While for this sort of prosthetic is non-invasive so the human trial requirements will be a lot more slack than those that are, I also expect that a commercial of academic researcher will have more hassle arranging an ideal guinea pig or few (and testing requirements will include not just using a single subject).

To mass produce this, or even just to design it with mass production for general use in mind, there are many reasons why this would be much more expensive commercially. For small runs it wouldn't be commercially viable at all.

In this case I'm not surprised that an intelligent and committed amateur with a vested interest (his son) managed to produce something impressive for very little $ cost, where a non-DIY approach would be massively more expensive. Now he needs to make sure his design and process are properly registered so if someone makes millions from it he can have a cut (I'm sure he wouldn't mind individuals making them not-for-$, but a commercial entity making money after having him short-cut their design process would owe him a something).
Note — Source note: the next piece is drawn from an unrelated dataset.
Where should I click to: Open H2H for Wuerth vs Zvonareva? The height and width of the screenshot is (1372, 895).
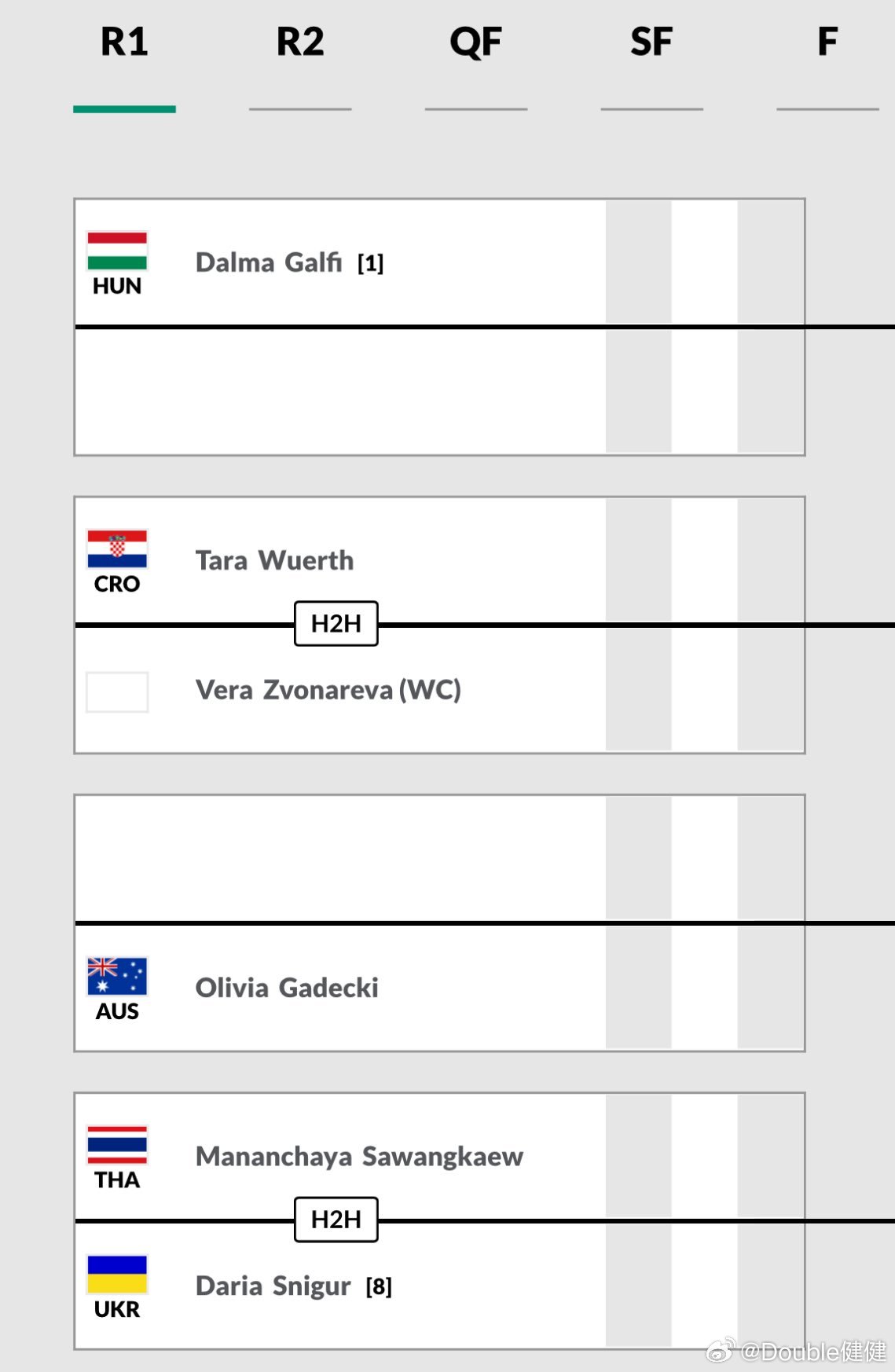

Yes I know all this regulations, testing, security measure etc, etc..

I'm a bit wondering, in this kinds of regulated and dangerous (at least to the producer via lawsuits), how much quantity of production and consuming would start to beat DIY efficient pricing?


"es I know all this regulations, testing, security measure etc, etc.." - then why did you think it strange that a DIY project would be cheaper?

quantity assumes mass production and I doubt that would apply to something as specialized as human prosthetics.